Should an employee be absent from work for five (5) consecutive work days without communicating his or her absence and the reasons thereof as described in this policy, the employee will be regarded as having absconded and his or her employment must summarily be terminated.”

SARS’s dismissal of Ms Mhlongo was thus in compliance with the above clause, but, this did not close the door to Ms Mhlongo. She was entitled to appeal internally against that decision, but failed to do so, arguing that to appeal against the decision was futile as the horse had already bolted. Again, the Labour Appeal Court found that Ms Mhlongo’s submission in respect of appealing the decision was misconceived.
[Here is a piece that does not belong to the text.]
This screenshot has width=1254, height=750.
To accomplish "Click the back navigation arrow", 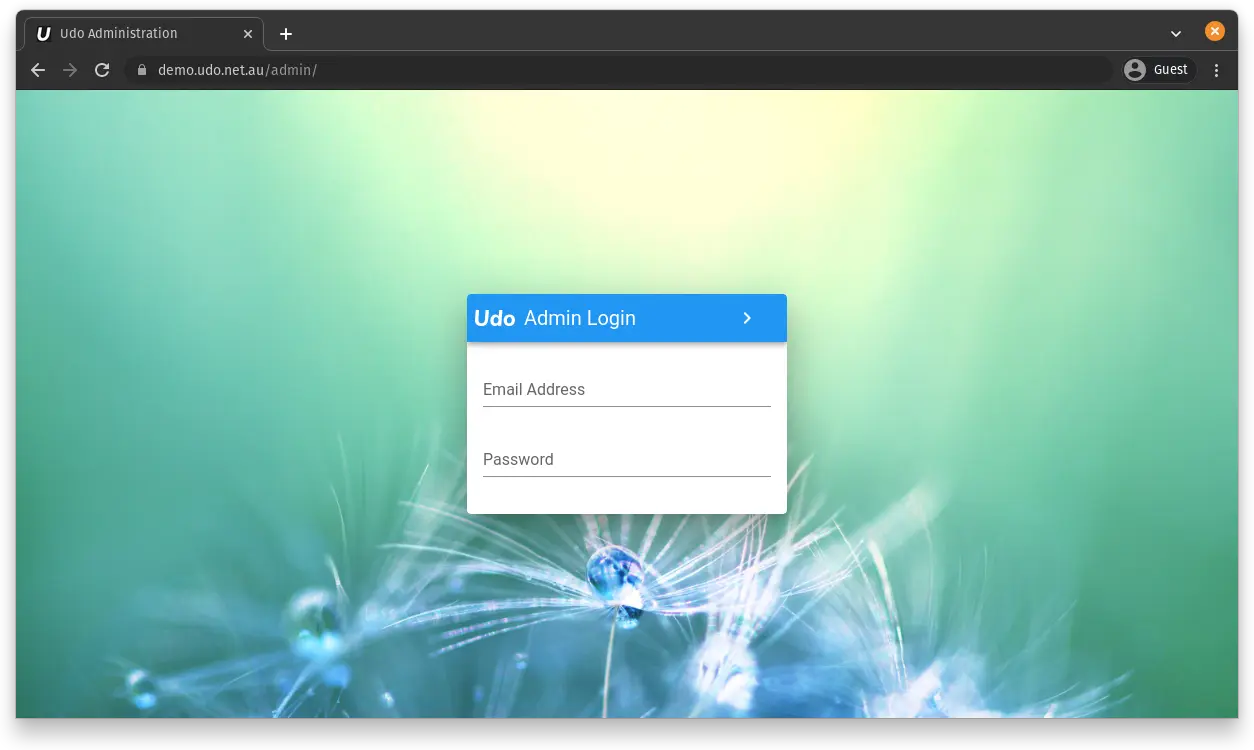I will coord(38,70).
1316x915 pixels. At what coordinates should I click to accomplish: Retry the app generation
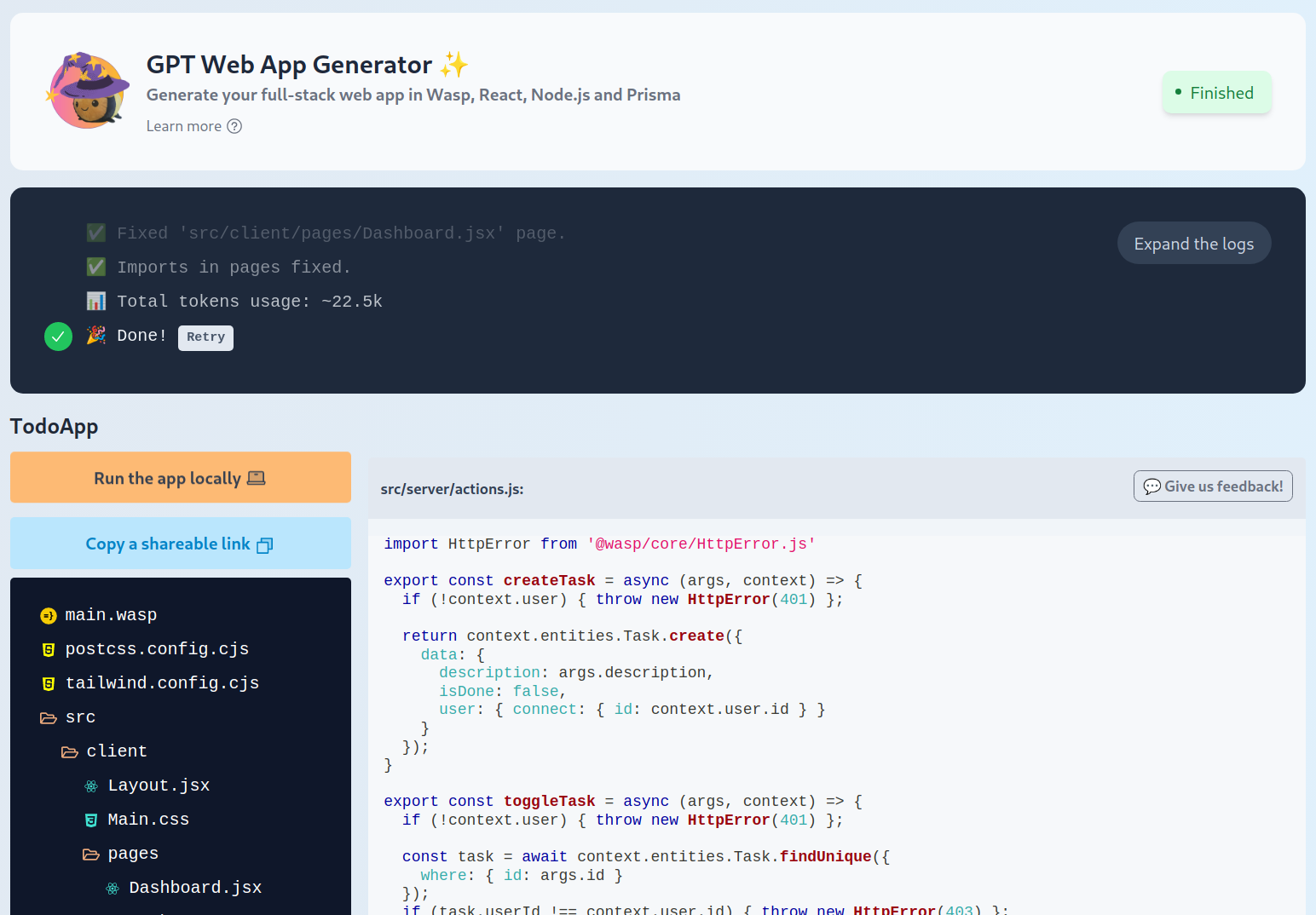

An internal appeal in those circumstances would inevitably mean that Ms Mhlongo would be required to explain her absence from work which must then be considered by SARS.

The Labour Appeal Court finally found that SARS’s actions were in compliance with the agreement that regulated the employment relationship with Ms Mhlongo and as such it could not be said that it had in any way or form breached the agreement that regulated the relationship between them. Ms Mhlongo’s claim was thus dismissed.

This takes one back to the quote at the beginning. Why did Ms Mhlongo seek to pursue a far more difficult legal route than simply referring an unfair dismissal dispute the CCMA or the relevant Bargaining Council? She chose a route where she had the onus to prove that SARS had breached the employment contract as opposed to a route where SARS had the onus of proving that her dismissal was fair.